What the task asks. Write out nothing but the lines from the one containing "Screen dimensions: 1568x595" through the last line below, both included, and without the pictures.

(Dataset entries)

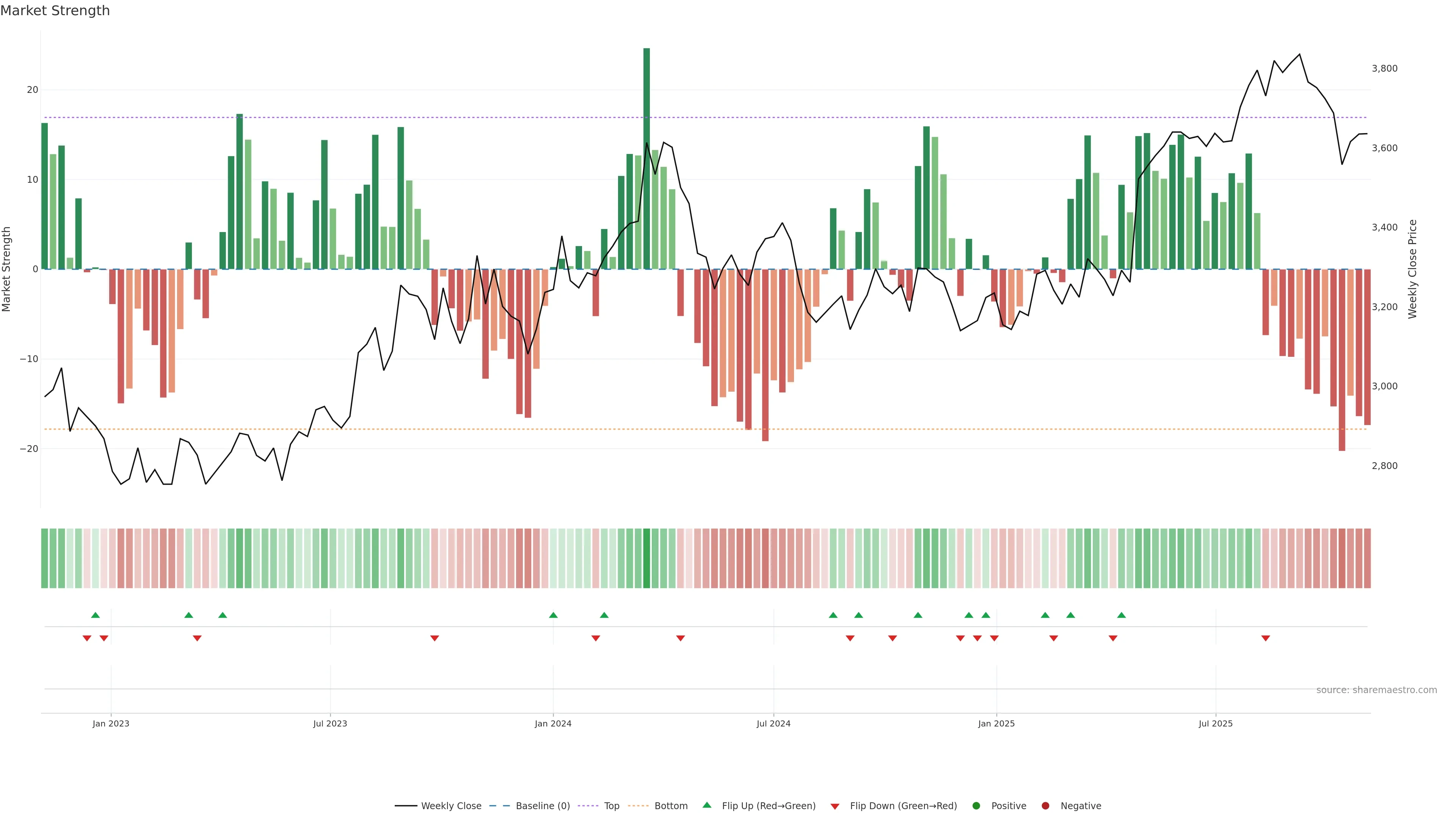The image size is (1456, 819).
Task: Click the sharemaestro.com source text
Action: 1376,690
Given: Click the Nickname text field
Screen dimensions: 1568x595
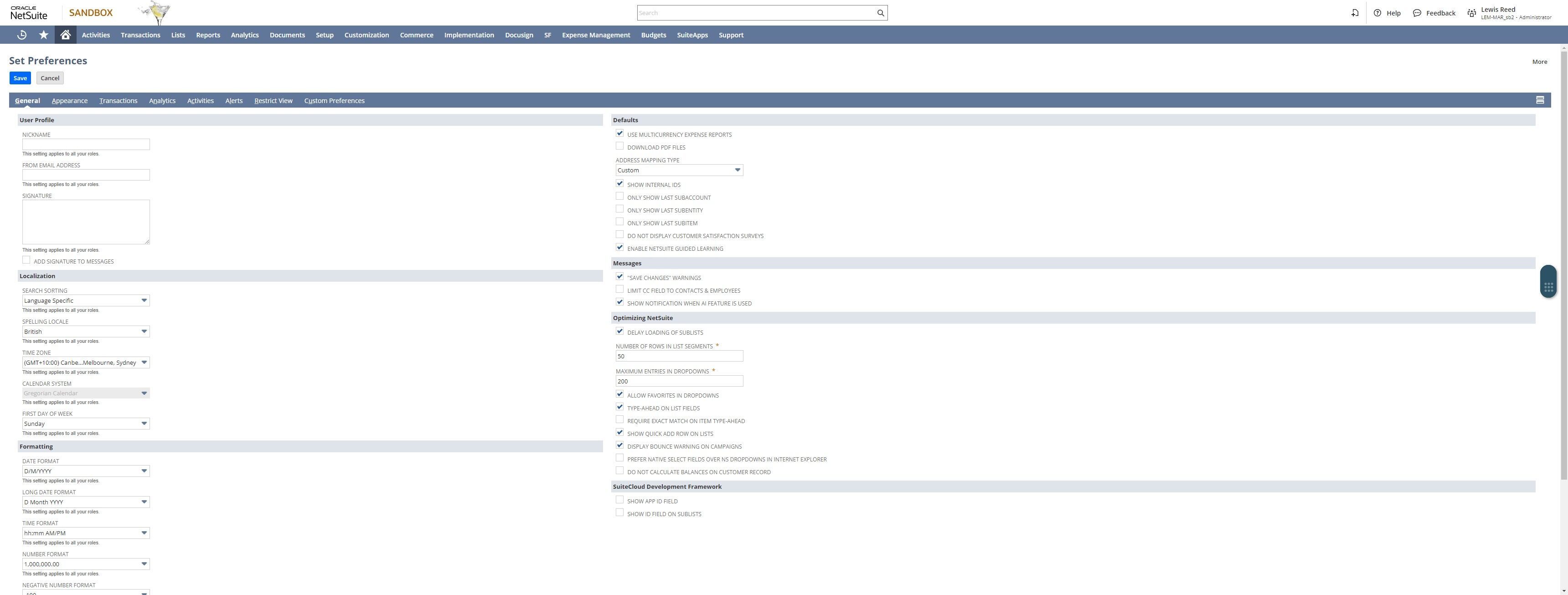Looking at the screenshot, I should click(86, 145).
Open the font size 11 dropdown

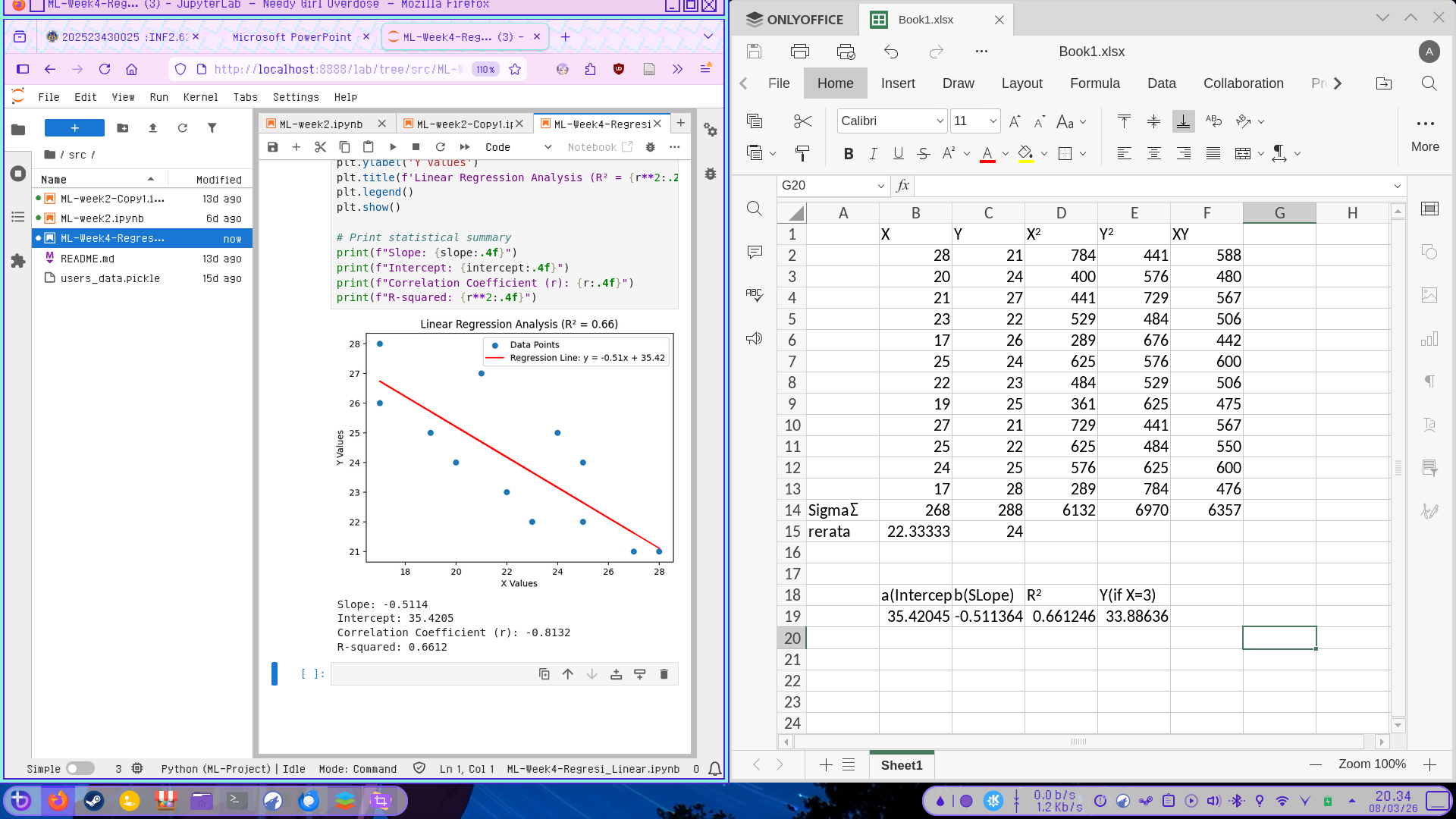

Solution.
Screen dimensions: 1568x595
Looking at the screenshot, I should click(86, 145).
Open the font size 11 dropdown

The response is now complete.